Exercise -> Wherever a line holds the word "pixels", copy that line from the data.

Data to use ->

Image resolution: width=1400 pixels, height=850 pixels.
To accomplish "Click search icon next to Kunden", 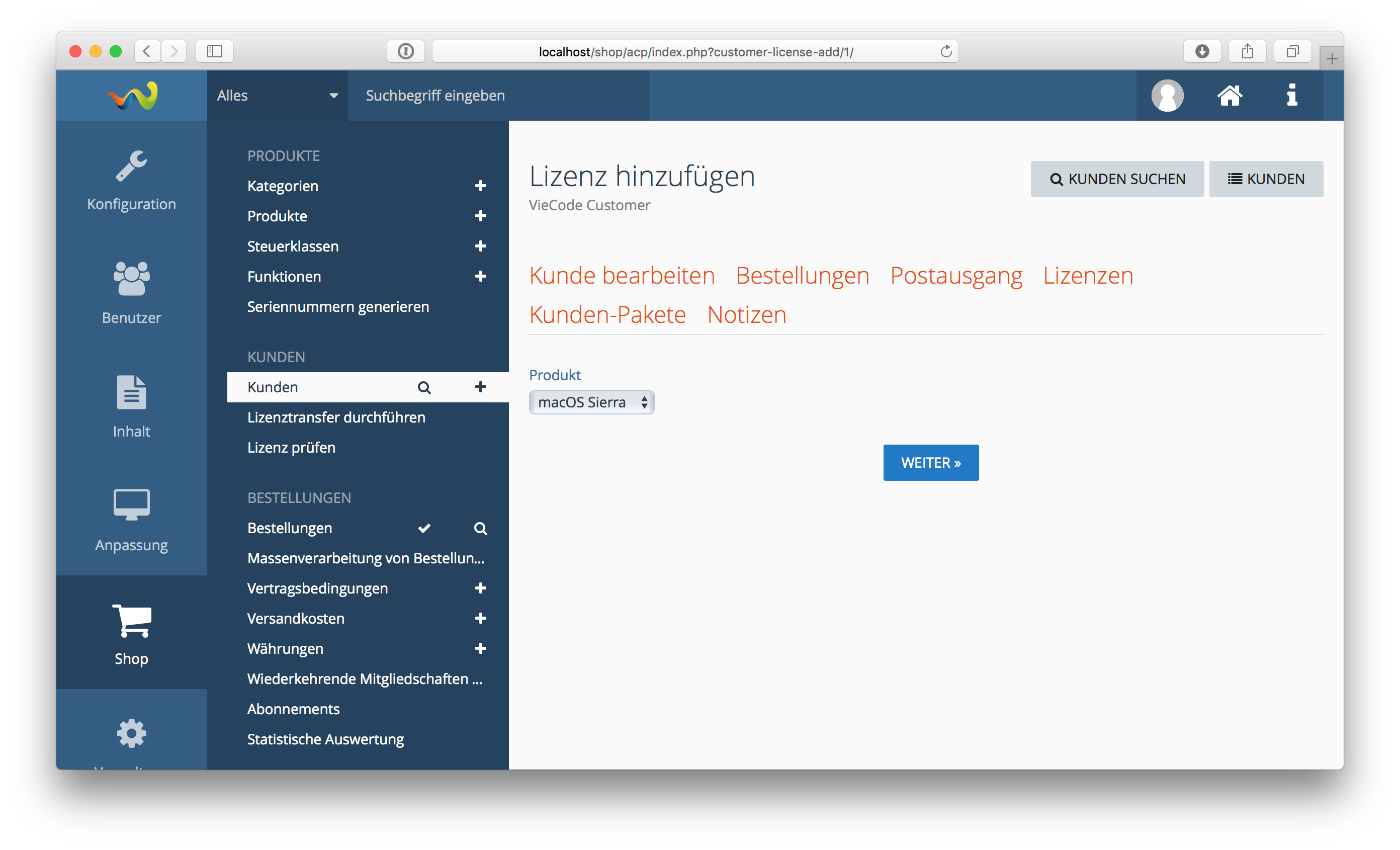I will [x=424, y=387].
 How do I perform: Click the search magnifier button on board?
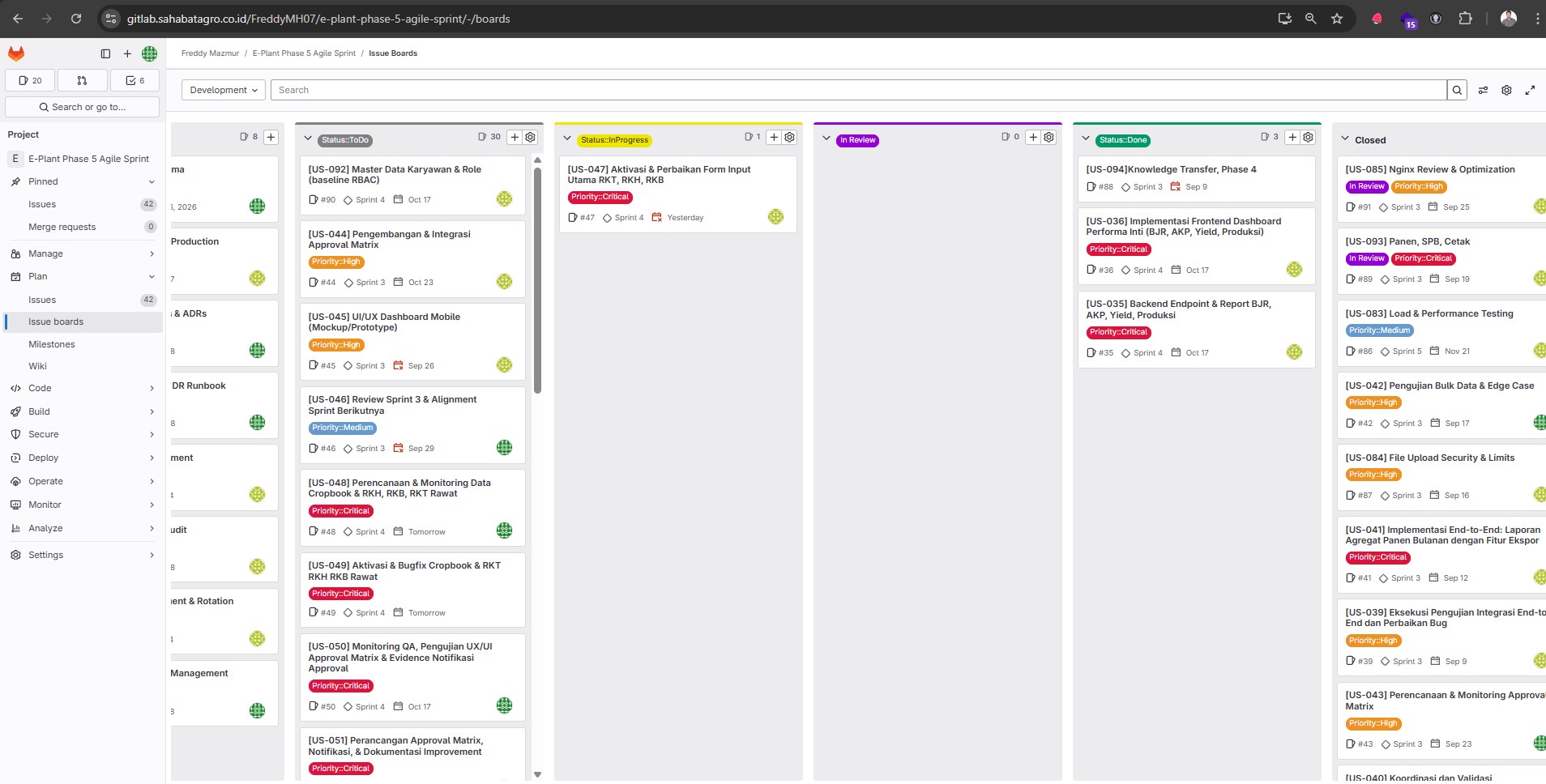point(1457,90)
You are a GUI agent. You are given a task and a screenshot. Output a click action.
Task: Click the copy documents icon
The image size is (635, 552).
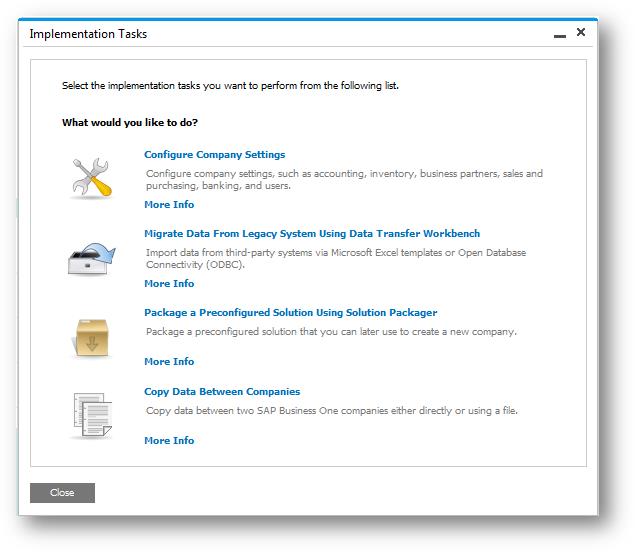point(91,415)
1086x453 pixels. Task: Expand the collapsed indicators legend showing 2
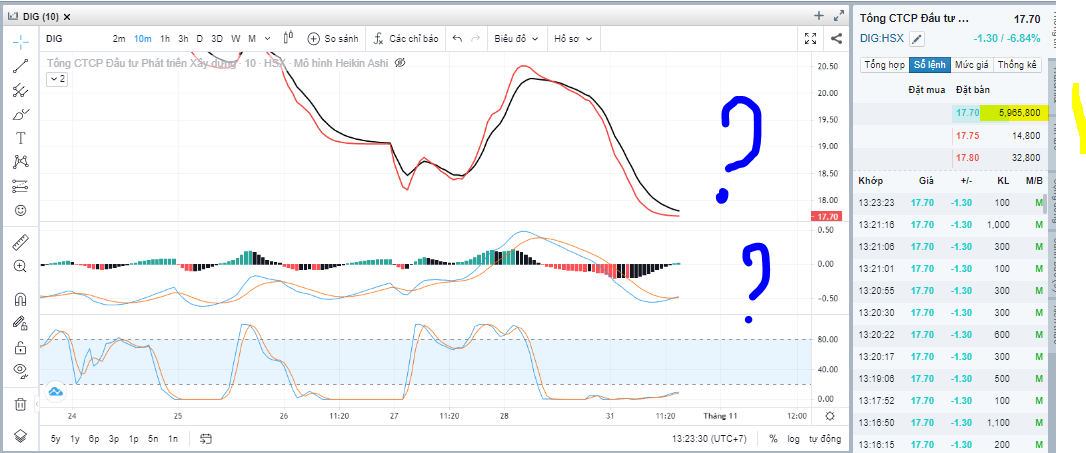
--
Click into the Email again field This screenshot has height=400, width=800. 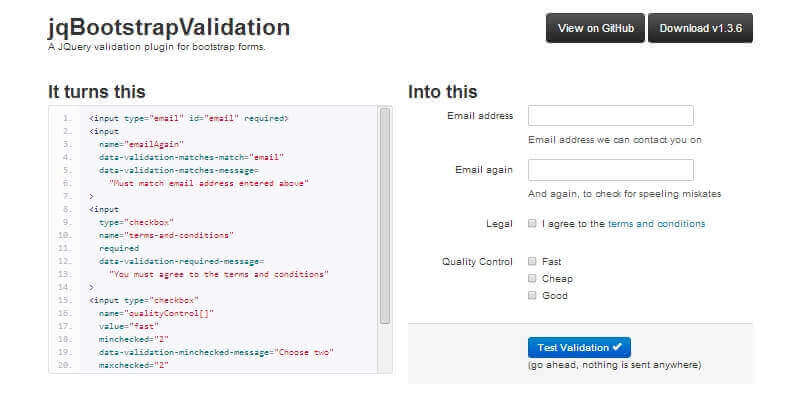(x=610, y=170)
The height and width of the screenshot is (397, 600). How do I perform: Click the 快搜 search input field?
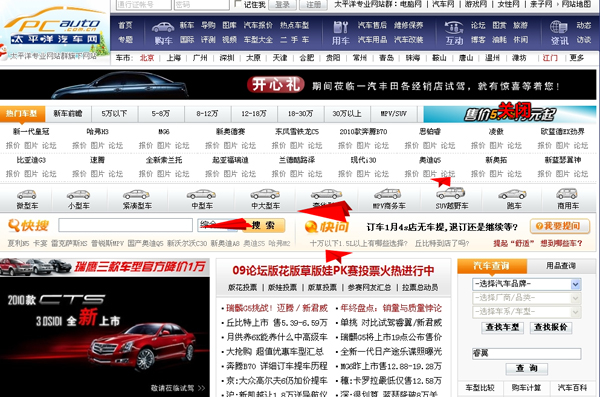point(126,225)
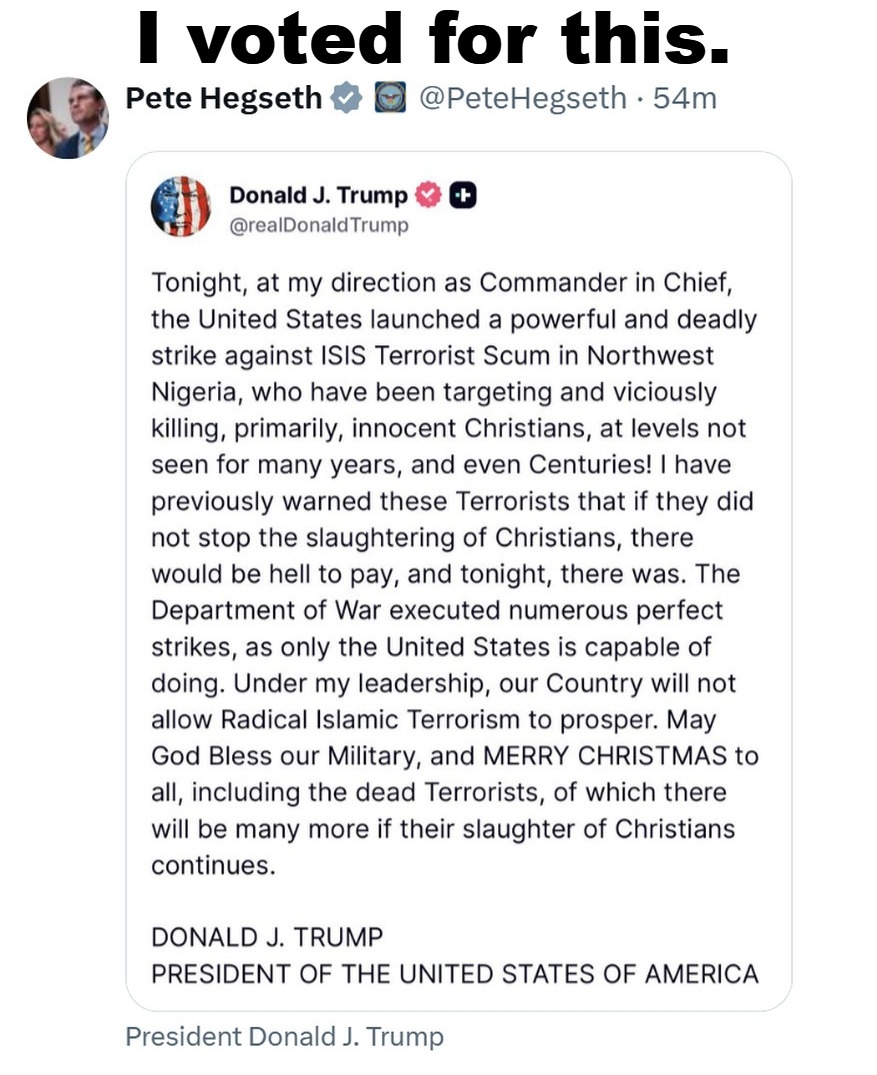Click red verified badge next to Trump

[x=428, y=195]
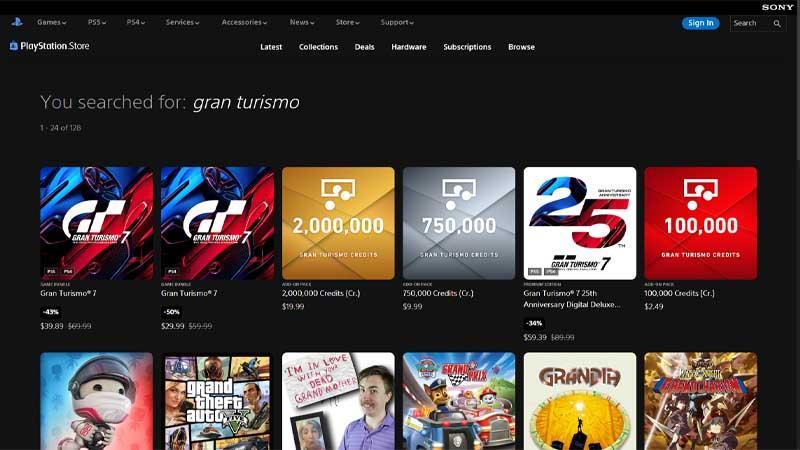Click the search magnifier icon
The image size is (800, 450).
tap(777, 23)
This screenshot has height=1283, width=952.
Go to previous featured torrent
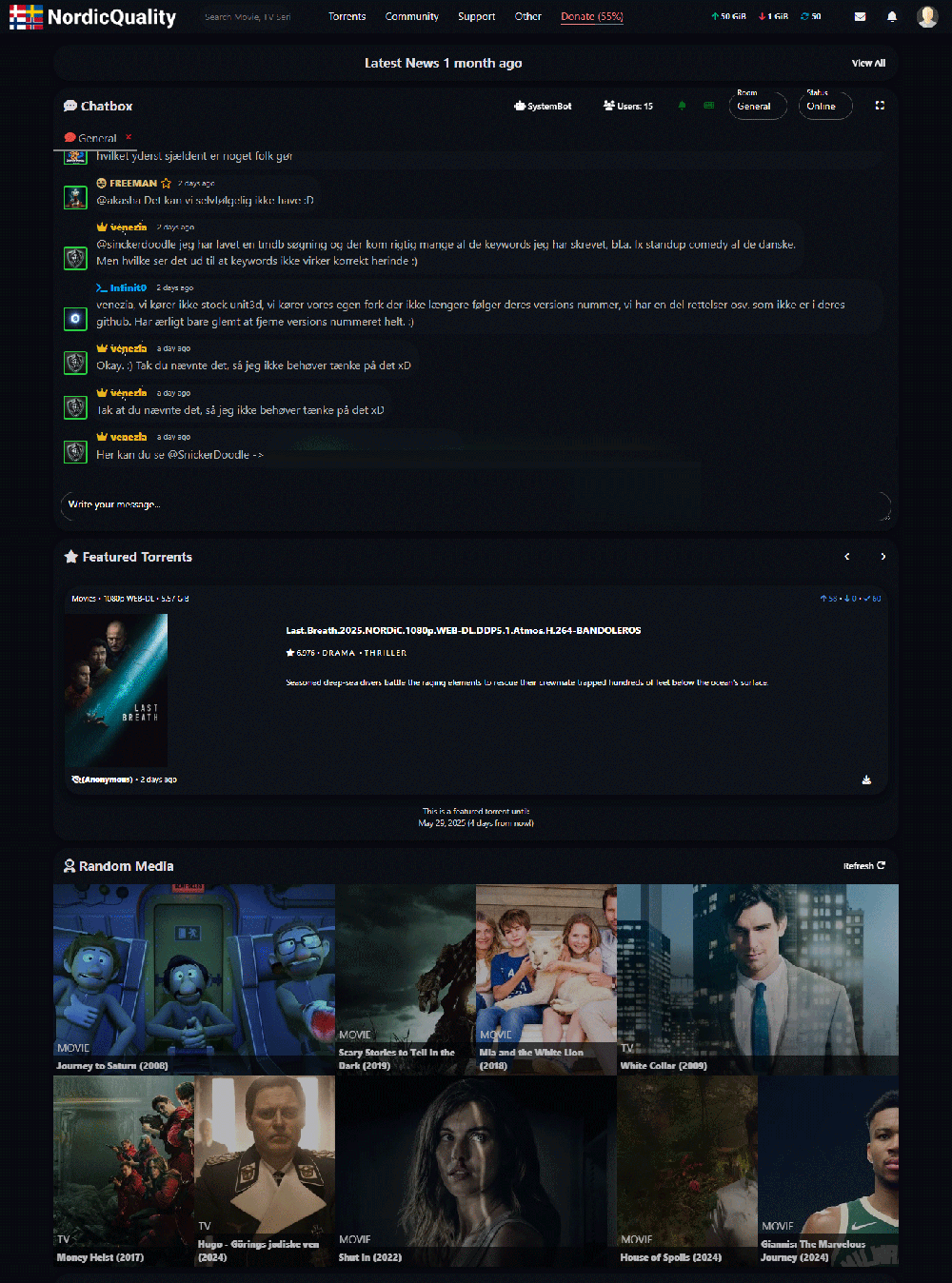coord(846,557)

Written response ->
Image resolution: width=1400 pixels, height=850 pixels.
1086x453 pixels. Task: Expand the collapsed indicators legend showing 2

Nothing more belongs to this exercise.